The archaellum and pilus are considered to be associated with the motility, attachment, and biofilm formation of archaea (50). Several previous studies have demonstrated that DPANN archaea can probably penetrate their host cells via pili or pilus-like structures (17, 51). We found that besides the flaHIJ genes encoding the archaellum base structure, the flaB gene encoding the major archaellin and other genes were found in one Rehaiarchaeum MAG, DRTY-4_201901_bins_11. Besides, genes encoding pilin (pilA subfamily; arCOG02420 for Jingweiarchaeum and arCOG03871 for Haiyanarchaeum) were detected in all genomes, as were genes encoding other structural proteins in some of the MAGs within Jingweiarchaeales and Parvarchaeales (52).

(iii) Hydrogen, sulfur, and nitrogen metabolism. One Rehaiarchaeum MAG, DRTY-1_201705_bins_31, possesses NiFe-hydrogenase encoded by hyaAB as well as several hydrogenase maturation and formation proteins. The absence of hydrogenase indicates that most members of the Jingweiarchaeales and Parvarchaeales rely on alternative strategies for NAD(P)H and NAD(P)+ interconversion. Unlike most DPANN archaea, Parvarchaeales genomes harbor several genes related to sulfur and nitrogen metabolism. Specifically, Rehaiarchaeum genomes harbor the cysI gene encoding sulfite reductase (NADPH) (53). The reversible reaction may result in the interconversion of NAD(P)+ and NAD(P)H in place of the limited hydrogenases, which may be coupled with their organic carbon oxidation in both partial glycolysis and acetate/ethanol fermentation. Strikingly, genes encoding hydrazine synthase (K20932; EC 1.7.2.7) were found in all three genera within Parvarchaeales, which have never been found in any DPANN archaea. As reported previously, this enzyme participates in anaerobic ammonium oxidation by the production of highly reactive hydrazine from ammonia and nitric oxide, which could be further reduced to N2 (54, 55). However, the exact role of this gene in Parvarchaeales still needs to be experimentally verified.

Comparative genomics analysis of adaptabilities to various habitats.
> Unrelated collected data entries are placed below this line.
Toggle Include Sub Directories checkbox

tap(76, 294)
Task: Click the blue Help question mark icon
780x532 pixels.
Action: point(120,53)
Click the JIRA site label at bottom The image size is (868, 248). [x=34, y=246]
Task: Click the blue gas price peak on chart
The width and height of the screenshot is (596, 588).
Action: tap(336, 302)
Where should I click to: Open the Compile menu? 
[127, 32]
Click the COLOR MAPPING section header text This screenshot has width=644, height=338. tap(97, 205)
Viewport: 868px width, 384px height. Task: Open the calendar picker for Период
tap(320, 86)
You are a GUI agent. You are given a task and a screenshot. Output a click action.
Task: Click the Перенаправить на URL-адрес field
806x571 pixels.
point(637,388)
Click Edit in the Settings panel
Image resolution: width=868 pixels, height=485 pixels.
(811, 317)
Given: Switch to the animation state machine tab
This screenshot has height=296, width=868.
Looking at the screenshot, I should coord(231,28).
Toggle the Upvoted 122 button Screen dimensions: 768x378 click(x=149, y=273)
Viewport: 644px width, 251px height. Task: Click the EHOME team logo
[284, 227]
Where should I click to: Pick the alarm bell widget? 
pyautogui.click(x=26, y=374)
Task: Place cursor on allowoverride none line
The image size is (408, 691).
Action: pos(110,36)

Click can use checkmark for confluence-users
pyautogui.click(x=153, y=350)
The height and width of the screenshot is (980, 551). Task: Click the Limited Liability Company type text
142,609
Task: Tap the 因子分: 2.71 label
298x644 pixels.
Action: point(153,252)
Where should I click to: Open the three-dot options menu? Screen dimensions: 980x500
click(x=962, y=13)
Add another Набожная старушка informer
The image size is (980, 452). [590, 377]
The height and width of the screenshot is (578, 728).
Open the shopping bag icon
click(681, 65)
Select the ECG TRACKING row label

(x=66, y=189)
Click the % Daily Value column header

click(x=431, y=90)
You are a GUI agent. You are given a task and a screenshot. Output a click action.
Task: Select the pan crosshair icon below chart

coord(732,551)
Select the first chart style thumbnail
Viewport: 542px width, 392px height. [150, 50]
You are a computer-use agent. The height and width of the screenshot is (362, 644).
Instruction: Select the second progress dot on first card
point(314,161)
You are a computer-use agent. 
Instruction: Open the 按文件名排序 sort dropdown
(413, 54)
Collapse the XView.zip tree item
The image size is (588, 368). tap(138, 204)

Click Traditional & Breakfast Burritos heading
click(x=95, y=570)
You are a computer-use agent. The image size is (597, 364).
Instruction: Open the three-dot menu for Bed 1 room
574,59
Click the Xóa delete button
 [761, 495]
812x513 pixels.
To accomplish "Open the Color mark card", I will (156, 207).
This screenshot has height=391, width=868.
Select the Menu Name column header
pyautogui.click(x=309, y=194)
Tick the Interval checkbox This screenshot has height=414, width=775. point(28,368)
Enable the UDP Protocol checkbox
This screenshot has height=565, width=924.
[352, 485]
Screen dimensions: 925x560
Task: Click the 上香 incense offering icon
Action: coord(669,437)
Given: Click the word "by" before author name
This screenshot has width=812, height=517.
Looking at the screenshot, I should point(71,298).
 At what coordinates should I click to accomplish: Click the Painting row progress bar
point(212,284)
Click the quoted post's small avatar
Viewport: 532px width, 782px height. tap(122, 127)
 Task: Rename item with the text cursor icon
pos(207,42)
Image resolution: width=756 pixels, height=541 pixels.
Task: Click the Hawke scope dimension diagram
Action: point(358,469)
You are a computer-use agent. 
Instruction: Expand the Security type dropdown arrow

To ensure the accuracy of genome statistics and comparative genomics, only genomes in this study and reference genomes with ≥80% completeness determined by both 48 SCGs and CheckM2 were kept for further analyses. However, with the assessment of genome quality by CheckM2 and the frequency of occurrence of markers among 48 SCGs, we observed that the Rehaiarchaeum and Acidifodinimicrobium MAGs collectively have low genome qualities. Thus, we further examined if there were other markers universally missing in these lineages. Apart from PF01849.13, PF01912.13, PF01922.12, PF04127.10, PF05221.12, PF06026.9, TIGR00336, TIGR00670, and TIGR01213, which were consistently absent in Jingweiarchaeales and Parvarchaeales, several other markers were also missing within each specific genus. For example, the three genera in Parvarchaeales lack PF13685.1, TIGR03677, and TIGR00432, while they all can be detected in Jingweiarchaeales. We further modified the 149 archaeal markers used by CheckM1 by excluding markers that were universally missing in each genus, which included 11 markers missing in Jingweiarchaeum, 21 markers missing in Haiyanarchaeum, 29 markers missing in Rehaiarchaeum, 21 markers missing in Acidifodinimicrobium, and 17 markers missing in Parvarchaeum, to assess the genome quality of each MAG (Table S5). By applying this approach, 48 MAGs with a completeness of ≥80% were kept for further comparative genomics analysis (Table S1). Due to the lack of complete genomes, however, we still cannot rule out the possibility that technical biases during sequence assembly and genome binning may have led to missing markers.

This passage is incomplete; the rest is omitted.